Hawley's directorial debut was solid. His choices of when and how abruptly to use dissolve techniques between scenes created a seamless feel to the story, even though it bounced through three key settings.
Last week, in the season opener, after the judge was bluntly gunned down at the Waffle Hut, there's a shot of the blood mixing with coffee cream that looked as if it was ripped out of the Metropolitan Museum of Art. Fargo doesn't mask its violence. When Lester Nygarrd split his wife's skull open in the first episode of the series last year, the blood poured and Fargo didn't sanitize it all that much. What this show seems to grasp is that very few members in its audience know what any of this murder stuff actually looks like. How does the crimson flow? How fast does a victim die? What's left behind? All of it is completely foreign to us, so rather than make it easy for us, the show makes it tough to watch and then makes us laugh a bit through it's stylistic mastery.
Never has there been a better example than in the butcher shop scene last night where Ed Blomquist was using his occupational advantage to help dispose of Rye Gerhardt's body. Solverson shows up and knocks on the door and after we've seen the ground chuck, or I guess in this case, it's rye, he hacks the fingers and they roll around on the floor like an opened package of franks. It's horrifying, but in the absurdist universe of Fargo, it's positively fine. Okay then? Okay then.

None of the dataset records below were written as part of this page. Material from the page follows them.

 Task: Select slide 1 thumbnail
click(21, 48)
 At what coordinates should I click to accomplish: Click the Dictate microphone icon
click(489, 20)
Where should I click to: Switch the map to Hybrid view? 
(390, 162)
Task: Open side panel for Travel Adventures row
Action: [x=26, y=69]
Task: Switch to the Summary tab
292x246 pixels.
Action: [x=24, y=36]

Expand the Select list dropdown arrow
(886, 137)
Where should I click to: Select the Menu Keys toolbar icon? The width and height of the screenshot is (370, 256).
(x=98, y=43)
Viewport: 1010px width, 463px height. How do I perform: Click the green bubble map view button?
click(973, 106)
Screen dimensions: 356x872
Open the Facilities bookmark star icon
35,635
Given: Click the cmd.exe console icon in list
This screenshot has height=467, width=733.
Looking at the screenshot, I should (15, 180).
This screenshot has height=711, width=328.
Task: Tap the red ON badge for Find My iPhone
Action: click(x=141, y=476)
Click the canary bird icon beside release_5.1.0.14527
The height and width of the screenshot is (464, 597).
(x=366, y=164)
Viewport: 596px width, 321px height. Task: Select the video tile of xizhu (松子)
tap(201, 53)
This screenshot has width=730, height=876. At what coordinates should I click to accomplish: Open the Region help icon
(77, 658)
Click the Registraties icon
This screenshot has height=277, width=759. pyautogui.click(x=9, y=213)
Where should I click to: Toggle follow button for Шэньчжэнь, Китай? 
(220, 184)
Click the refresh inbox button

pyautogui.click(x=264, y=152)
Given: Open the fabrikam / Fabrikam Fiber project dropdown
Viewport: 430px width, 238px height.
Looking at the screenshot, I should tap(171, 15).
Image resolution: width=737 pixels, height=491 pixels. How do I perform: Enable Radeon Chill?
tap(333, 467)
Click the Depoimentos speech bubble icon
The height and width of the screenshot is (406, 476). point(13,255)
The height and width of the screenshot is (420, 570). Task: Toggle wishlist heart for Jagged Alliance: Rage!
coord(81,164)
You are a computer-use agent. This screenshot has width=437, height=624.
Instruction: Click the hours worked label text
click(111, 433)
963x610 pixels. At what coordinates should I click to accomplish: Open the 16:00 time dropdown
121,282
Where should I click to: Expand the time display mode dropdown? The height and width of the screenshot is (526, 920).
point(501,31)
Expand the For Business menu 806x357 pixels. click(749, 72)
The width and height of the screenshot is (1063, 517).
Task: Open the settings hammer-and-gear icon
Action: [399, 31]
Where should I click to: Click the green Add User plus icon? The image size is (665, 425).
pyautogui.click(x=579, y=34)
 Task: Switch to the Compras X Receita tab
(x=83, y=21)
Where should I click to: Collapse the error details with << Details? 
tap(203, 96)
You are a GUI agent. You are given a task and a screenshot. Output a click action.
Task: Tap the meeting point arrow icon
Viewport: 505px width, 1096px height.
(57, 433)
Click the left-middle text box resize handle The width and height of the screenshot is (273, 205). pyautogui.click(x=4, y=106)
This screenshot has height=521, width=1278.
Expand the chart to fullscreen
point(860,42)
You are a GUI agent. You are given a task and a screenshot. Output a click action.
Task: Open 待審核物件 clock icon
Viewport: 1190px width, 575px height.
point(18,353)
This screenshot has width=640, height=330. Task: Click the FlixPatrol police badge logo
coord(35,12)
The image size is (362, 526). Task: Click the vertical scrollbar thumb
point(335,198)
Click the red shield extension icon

The dialogue continues to be a highlight of the series, largely thanks to Bokeem Woodbine, who has been a major early highlight in his role as Mike Milligan from Kansas City. He's some kind of cross between Jules Winnfield and, in some ways, Lorne Malvo. Whereas Lorne didn't care about being funny, Milligan likes using black humor to terrorize people. He didn't quote scripture, instead relying on more up to date (for the time frame) subtle references. He got two bold faced quotes atop this article, because he earned them. He had me laughing through painfully awkward or terrible moments throughout the episode, from the tie in the typewriter to the Flintstones to the larger threatening statements he used with Hank Larsson on the empty road. Lorne Malvo had so many soliloquies last season that were memorable. Mike Milligan is carrying on that tradition nicely. That character is terrific.
The episode focused early on the uncertain future and internal power struggle within the Gerhardt crime family in the wake of Otto Gerhardt's stroke. Here's something that should go without saying, if you've been paying attention since Designing Women: Jean Smart is freaking amazing, all the time. Who will run the Gerhardt empire? Dodd thinks it should be him, because he's the oldest and as such, it's his to inherit. He's a hothead, so he's probably about to explode. Floyd Gerhardt seems to believe she should help the family and lead through the crisis. Caught in the middle is virtually everybody else, and to add to the strife, Kansas City wants to absorb control and hire Floyd and her sons to run the enterprise.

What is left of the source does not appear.